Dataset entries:
»»

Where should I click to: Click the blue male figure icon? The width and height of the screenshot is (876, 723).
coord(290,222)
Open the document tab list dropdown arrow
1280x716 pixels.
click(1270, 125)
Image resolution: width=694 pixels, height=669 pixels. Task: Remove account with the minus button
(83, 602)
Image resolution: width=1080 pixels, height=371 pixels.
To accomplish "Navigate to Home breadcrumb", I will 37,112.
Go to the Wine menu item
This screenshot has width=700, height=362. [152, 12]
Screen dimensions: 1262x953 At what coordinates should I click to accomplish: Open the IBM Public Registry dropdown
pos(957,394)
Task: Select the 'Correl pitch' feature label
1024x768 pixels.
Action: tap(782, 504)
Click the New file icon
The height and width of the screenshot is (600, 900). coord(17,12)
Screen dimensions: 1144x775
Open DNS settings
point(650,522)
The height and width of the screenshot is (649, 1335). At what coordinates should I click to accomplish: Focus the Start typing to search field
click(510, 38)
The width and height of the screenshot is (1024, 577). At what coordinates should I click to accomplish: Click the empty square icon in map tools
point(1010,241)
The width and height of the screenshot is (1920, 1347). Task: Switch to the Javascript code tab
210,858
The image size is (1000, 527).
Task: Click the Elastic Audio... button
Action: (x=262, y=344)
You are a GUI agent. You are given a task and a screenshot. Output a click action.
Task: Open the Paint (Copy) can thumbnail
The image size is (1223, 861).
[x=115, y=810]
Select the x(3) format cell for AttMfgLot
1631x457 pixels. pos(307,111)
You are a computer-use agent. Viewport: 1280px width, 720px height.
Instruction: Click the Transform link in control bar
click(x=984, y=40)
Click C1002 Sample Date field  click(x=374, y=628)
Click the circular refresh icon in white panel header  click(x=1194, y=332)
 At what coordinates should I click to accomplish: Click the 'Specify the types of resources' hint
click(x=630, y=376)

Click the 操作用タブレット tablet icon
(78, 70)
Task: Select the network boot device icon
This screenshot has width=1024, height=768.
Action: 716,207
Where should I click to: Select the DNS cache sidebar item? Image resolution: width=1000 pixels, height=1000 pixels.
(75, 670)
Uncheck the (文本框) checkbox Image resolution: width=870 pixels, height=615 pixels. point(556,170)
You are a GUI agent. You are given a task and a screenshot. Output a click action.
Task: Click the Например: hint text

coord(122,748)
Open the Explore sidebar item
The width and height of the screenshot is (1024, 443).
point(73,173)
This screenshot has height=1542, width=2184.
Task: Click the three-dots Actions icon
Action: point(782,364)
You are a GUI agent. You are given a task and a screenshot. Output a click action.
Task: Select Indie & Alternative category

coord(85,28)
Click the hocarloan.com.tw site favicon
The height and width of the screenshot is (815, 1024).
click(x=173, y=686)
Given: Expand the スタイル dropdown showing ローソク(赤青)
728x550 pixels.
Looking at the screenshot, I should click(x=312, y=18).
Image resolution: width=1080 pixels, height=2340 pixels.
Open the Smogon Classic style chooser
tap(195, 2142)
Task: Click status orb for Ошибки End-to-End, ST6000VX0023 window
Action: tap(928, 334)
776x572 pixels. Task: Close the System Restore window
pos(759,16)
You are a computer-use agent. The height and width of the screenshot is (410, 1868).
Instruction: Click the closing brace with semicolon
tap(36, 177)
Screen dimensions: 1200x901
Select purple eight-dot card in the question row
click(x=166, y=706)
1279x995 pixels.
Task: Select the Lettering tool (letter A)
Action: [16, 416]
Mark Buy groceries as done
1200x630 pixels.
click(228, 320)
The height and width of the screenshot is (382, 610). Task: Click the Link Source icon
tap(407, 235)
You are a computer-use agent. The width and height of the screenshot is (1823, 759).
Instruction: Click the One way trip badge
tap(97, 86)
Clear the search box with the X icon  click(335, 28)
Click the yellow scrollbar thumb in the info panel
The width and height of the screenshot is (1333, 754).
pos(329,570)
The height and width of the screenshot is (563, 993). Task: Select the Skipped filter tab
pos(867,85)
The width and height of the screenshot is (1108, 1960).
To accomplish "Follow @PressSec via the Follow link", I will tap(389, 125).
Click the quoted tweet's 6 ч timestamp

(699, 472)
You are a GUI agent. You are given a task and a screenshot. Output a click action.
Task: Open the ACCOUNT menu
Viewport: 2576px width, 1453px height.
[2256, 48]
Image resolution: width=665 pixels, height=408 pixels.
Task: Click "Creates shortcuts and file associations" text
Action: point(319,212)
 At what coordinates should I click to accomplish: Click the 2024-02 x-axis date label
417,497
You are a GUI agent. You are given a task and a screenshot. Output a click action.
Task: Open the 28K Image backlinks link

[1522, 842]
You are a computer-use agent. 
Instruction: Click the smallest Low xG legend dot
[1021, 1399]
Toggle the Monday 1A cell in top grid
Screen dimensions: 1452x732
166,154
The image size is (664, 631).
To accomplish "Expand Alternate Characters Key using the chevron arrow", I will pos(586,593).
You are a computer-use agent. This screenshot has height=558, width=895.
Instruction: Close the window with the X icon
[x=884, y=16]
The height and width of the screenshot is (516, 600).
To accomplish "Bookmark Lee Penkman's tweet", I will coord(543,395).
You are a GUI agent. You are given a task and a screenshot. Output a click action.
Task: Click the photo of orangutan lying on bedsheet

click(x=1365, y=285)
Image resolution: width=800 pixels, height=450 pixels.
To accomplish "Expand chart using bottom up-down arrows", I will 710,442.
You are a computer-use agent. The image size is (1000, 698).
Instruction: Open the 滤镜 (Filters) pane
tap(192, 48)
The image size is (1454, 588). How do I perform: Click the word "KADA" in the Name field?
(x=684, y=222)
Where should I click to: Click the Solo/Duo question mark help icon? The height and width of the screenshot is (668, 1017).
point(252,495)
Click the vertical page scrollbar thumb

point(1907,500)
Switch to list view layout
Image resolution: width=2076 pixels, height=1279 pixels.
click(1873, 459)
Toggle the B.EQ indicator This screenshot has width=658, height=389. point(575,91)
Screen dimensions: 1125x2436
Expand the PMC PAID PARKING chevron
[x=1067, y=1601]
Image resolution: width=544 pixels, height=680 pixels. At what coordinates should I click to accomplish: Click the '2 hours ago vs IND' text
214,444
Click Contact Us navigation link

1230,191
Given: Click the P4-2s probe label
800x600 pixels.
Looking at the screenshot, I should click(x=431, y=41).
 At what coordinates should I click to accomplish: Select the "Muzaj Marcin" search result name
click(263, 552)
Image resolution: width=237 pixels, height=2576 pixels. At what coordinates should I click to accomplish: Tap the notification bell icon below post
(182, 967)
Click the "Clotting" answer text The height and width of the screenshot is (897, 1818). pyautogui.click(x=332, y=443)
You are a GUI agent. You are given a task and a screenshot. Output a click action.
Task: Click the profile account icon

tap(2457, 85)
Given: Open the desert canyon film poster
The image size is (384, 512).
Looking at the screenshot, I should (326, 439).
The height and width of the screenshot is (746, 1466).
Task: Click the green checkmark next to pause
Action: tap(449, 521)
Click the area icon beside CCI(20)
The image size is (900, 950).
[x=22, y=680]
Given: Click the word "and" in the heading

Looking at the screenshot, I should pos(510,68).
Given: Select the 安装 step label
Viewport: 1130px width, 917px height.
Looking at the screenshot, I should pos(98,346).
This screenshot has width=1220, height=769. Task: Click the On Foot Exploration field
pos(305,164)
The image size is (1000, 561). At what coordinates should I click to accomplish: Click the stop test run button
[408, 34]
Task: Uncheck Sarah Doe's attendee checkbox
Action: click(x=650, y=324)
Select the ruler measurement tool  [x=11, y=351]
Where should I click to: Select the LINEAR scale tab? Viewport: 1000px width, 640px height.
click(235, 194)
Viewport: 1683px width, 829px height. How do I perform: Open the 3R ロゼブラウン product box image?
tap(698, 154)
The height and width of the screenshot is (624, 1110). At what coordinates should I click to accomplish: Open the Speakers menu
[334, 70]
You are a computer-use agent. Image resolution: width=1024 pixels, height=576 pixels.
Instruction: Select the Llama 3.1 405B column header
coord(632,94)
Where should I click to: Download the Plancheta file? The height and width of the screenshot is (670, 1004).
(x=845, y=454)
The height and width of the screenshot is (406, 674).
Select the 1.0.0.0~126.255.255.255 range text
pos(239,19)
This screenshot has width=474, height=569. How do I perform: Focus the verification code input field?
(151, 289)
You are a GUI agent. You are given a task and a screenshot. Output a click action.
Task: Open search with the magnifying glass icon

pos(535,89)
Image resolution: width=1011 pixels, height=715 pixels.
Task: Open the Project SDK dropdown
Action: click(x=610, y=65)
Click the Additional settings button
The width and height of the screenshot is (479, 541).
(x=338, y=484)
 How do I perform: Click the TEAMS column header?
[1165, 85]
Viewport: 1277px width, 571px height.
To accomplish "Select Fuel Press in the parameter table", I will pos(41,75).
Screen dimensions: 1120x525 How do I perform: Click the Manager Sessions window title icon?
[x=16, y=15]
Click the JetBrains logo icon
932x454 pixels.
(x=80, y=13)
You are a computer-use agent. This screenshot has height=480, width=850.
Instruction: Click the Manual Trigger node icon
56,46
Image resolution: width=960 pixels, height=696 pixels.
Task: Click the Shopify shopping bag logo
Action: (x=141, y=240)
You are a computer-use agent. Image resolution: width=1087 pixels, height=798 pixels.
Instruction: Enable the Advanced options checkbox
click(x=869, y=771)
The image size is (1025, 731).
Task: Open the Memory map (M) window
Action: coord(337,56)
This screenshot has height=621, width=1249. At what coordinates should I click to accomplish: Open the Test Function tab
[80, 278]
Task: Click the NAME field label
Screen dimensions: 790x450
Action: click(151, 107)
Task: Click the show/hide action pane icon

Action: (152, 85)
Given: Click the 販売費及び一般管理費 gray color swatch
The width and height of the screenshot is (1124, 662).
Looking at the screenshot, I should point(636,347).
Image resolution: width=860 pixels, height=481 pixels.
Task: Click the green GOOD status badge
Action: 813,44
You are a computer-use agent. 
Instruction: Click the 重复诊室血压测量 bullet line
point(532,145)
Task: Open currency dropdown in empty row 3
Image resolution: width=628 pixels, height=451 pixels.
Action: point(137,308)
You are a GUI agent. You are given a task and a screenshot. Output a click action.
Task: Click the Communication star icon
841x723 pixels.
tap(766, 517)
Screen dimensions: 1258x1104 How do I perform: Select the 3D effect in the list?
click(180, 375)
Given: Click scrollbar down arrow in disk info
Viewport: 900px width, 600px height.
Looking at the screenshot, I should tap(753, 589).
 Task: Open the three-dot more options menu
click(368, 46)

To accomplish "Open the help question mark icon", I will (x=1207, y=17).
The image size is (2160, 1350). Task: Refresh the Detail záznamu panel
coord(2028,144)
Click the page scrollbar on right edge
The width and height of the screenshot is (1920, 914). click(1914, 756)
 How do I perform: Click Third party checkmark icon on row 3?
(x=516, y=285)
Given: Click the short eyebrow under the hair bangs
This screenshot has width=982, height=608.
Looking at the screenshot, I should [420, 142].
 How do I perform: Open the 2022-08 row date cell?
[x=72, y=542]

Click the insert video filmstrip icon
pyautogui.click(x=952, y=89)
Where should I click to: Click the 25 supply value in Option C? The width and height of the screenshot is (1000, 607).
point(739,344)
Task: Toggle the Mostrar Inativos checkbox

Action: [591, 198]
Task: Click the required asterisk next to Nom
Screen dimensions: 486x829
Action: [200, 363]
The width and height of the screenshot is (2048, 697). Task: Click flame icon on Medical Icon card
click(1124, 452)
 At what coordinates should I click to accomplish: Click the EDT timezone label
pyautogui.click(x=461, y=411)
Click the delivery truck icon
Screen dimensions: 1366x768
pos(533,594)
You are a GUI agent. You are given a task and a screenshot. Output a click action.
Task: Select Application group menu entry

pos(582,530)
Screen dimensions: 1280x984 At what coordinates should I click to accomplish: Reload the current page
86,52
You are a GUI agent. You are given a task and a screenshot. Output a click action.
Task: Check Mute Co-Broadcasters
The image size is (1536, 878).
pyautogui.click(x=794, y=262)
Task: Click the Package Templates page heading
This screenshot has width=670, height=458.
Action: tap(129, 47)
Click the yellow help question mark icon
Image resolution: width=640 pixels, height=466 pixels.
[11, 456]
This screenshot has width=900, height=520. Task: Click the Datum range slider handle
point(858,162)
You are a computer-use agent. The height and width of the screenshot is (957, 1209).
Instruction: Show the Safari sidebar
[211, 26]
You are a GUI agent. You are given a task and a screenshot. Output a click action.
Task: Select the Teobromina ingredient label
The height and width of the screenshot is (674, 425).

««

EXERCISE OBJECTIVE:
The line containing "Task: Check Mute Co-Broadcasters" begins the span, and the last line of the records above ends it. Return that span exactly, and nothing outside it.

ANSWER TO THIS TASK:
Task: Check Mute Co-Broadcasters
The image size is (1536, 878).
pyautogui.click(x=794, y=262)
Task: Click the Package Templates page heading
This screenshot has width=670, height=458.
Action: tap(129, 47)
Click the yellow help question mark icon
Image resolution: width=640 pixels, height=466 pixels.
[11, 456]
This screenshot has width=900, height=520. Task: Click the Datum range slider handle
point(858,162)
You are a computer-use agent. The height and width of the screenshot is (957, 1209).
Instruction: Show the Safari sidebar
[211, 26]
You are a GUI agent. You are given a task and a screenshot. Output a click action.
Task: Select the Teobromina ingredient label
The height and width of the screenshot is (674, 425).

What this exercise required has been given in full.